Sejarah Perkeretaapian
Kehadiran
kereta api di Indonesia ditandai dengan pencangkulan pertama
pembangunan jalan KA di desa Kemijen, Jum'at tanggal 17 Juni 1864 oleh
Gubernur Jenderal Hindia Belanda, Mr. L.A.J Baron Sloet van den Beele.
Pembangunan diprakarsai oleh Naamlooze Venootschap Nederlandsch Indische
Spoorweg Maatschappij (NV. NISM) yang dipimpin oleh Ir. J.P de Bordes
dari Kemijen menuju desa Tanggung (26 Km) dengan lebar sepur 1435 mm.
Ruas jalan ini dibuka untuk angkutan umum pada hari Sabtu, 10 Agustus
1867.
Keberhasilan swasta, NV. NISM membangun jalan KA
antara Kemijen - Tanggung, yang kemudian pada tanggal 10 Februari 1870
dapat menghubungkan kota Semarang - Surakarta (110 Km), akhirnya
mendorong minat investor untuk membangun jalan KA di daerah lainnya.

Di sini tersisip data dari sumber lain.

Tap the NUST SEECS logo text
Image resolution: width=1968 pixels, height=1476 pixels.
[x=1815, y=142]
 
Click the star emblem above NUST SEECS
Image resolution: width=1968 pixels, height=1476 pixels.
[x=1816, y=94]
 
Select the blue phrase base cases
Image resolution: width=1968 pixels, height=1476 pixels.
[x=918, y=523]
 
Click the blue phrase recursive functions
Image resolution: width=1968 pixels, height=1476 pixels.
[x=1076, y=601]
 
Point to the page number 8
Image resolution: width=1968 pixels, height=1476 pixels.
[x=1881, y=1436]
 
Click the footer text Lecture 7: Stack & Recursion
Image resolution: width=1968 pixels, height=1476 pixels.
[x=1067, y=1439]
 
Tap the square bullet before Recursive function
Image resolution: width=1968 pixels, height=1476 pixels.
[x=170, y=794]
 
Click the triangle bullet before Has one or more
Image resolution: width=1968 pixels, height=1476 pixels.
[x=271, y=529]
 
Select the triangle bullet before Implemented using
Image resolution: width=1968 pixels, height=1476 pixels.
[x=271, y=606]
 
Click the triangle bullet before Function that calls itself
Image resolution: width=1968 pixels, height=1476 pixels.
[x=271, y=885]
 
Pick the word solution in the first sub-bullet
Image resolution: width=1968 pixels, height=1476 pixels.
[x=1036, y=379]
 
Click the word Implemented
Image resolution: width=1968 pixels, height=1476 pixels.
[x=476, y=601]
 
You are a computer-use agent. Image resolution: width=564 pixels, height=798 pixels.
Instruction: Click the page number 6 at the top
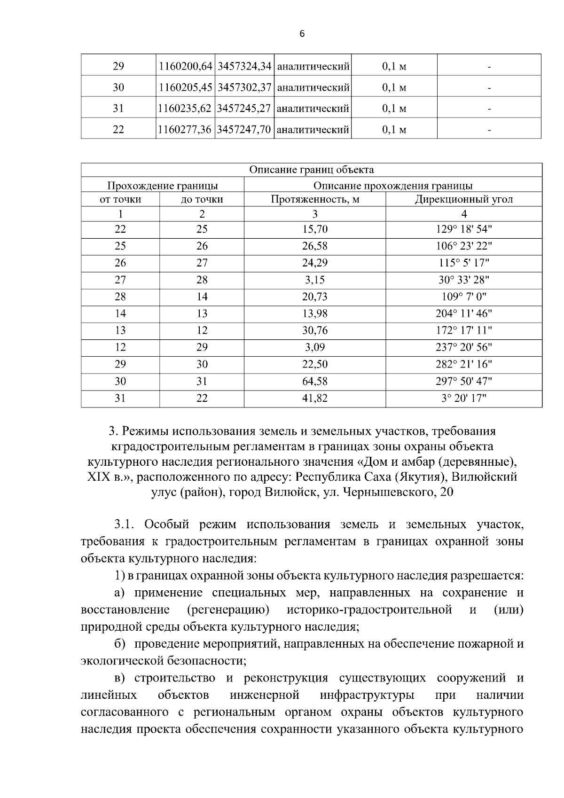(302, 34)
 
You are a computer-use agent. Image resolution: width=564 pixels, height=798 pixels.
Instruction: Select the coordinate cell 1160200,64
(185, 67)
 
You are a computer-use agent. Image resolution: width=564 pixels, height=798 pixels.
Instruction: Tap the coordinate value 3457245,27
(244, 109)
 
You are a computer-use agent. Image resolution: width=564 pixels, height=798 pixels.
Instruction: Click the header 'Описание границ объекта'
(311, 170)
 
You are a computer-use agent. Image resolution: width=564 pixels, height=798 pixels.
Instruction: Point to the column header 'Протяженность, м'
(315, 199)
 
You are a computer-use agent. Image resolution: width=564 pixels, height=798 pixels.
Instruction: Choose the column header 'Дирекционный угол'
(463, 199)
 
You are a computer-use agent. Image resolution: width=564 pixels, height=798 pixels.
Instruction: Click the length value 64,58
(315, 381)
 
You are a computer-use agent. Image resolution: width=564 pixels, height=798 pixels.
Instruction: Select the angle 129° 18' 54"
(463, 229)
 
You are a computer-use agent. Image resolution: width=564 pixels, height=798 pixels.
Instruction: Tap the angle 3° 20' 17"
(463, 398)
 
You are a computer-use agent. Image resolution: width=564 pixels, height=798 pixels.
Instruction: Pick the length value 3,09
(315, 347)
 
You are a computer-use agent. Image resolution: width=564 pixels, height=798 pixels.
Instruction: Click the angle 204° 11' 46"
(463, 313)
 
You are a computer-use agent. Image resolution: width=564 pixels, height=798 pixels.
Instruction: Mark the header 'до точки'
(202, 199)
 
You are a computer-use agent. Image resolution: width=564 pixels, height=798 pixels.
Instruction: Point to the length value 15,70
(315, 229)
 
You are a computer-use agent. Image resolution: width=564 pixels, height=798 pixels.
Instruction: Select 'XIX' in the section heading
(98, 477)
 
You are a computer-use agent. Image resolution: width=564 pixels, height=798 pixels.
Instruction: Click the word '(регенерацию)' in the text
(228, 610)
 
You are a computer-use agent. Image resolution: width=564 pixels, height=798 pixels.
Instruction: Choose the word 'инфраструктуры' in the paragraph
(367, 695)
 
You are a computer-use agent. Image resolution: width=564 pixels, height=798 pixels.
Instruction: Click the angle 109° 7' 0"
(463, 297)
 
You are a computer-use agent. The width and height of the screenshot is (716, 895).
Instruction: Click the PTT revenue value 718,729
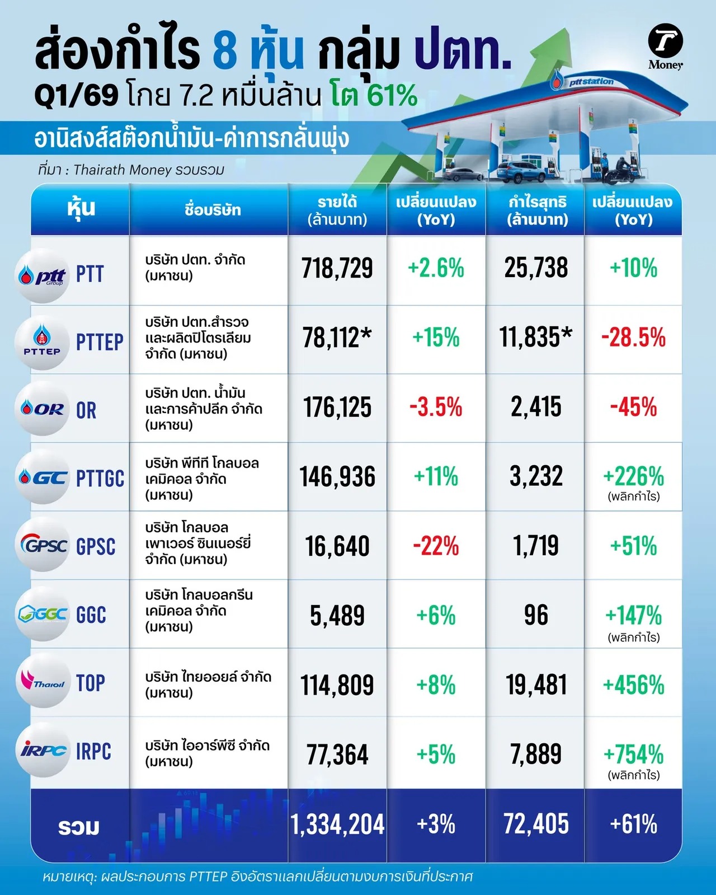[x=337, y=268]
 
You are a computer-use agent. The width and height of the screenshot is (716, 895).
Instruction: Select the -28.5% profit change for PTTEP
[x=633, y=338]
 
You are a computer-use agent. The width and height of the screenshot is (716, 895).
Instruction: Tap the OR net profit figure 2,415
[x=536, y=407]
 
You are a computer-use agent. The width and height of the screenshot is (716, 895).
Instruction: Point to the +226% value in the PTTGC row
[x=633, y=477]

Tidak mengherankan, kalau pertumbuhan panjang jalan rel antara 1864 -
1900 tumbuh de-ngan pesat. Kalau tahun 1867 baru 25 Km, tahun 1870
menjadi 110 Km, tahun 1880 mencapai 405 Km, tahun 1890 menjadi 1.427 Km
dan pada tahun 1900 menjadi 3.338 Km.
Selain di Jawa, pembangunan jalan KA juga dilakukan
di Aceh (1874), Sumatera Utara (1886), Sumatera Barat (1891), Sumatera
Selatan (1914), bahkan tahun 1922 di Sulawasi juga telah dibangun jalan
KA sepanjang 47 Km antara Makasar-Takalar, yang pengoperasiannya
dilakukan tanggal 1 Juli 1923, sisanya Ujungpandang - Maros belum sempat
diselesaikan. Sedangkan di Kalimantan, meskipun belum sempat dibangun,
studi jalan KA Pontianak - Sambas (220 Km) sudah diselesaikan. Demikian
juga di pulau Bali dan Lombok, pernah dilakukan studi pembangunan jalan
KA.
Sampai dengan tahun 1939, panjang jalan KA di
Indonesia mencapai 6.811 Km. Tetapi, pada tahun 1950 panjangnya
berkurang menjadi 5.910 km, kurang Iebih 901 Km raib, yang diperkirakan
karena dibongkar semasa pendudukan Jepang dan diangkut ke Burma untuk
pembangunan jalan KA di sana.
Jenis jalan rel KA di Indonesia semula dibedakan
dengan lebar sepur 1.067 mm; 750 mm (di Aceh) dan 600 mm di beberapa
lintas cabang dan tram kota. Jalan rel yang dibongkar semasa pendudukan
Jepang (1942 - 1943) sepanjang 473 Km, sedangkan jalan KA yang dibangun
semasa pendudukan Jepang adalah 83 km antara Bayah - Cikara dan 220 Km
antara Muaro - Pekanbaru. Ironisnya, dengan teknologi yang seadanya,
jalan KA Muaro - Pekanbaru diprogramkan selesai pembangunannya selama 15
bulan yang mempekerjakan 27.500 orang, 25.000 diantaranya adalah
Romusha. Jalan yang melintasi rawa-rawa, perbukitan, serta sungai yang
deras arusnya ini, banyak menelan korban yang makamnya bertebaran
sepanjang Muaro- Pekanbaru.
Setelah kemerdekaan Indonesia diproklamir-kan pada
tanggal 17 Agustus 1945, karyawan KA yang tergabung dalam Angkatan Moeda
Kereta Api (AMKA) mengambil alih kekuasa-an perkeretaapian dari pihak
Jepang. Peristiwa bersejarah tersebut terjadi pada tanggal 28 September
1945. Pembacaan pernyataan sikap oleh Ismangil dan sejumlah anggota AMKA
lainnya, menegaskan bahwa mulai tanggal 28 September 1945 kekuasaan
perkeretaapian berada di tangan bangsa Indonesia. Orang Jepang tidak
diperbolehkan campur tangan lagi urusan perkeretaapi-an di Indonesia.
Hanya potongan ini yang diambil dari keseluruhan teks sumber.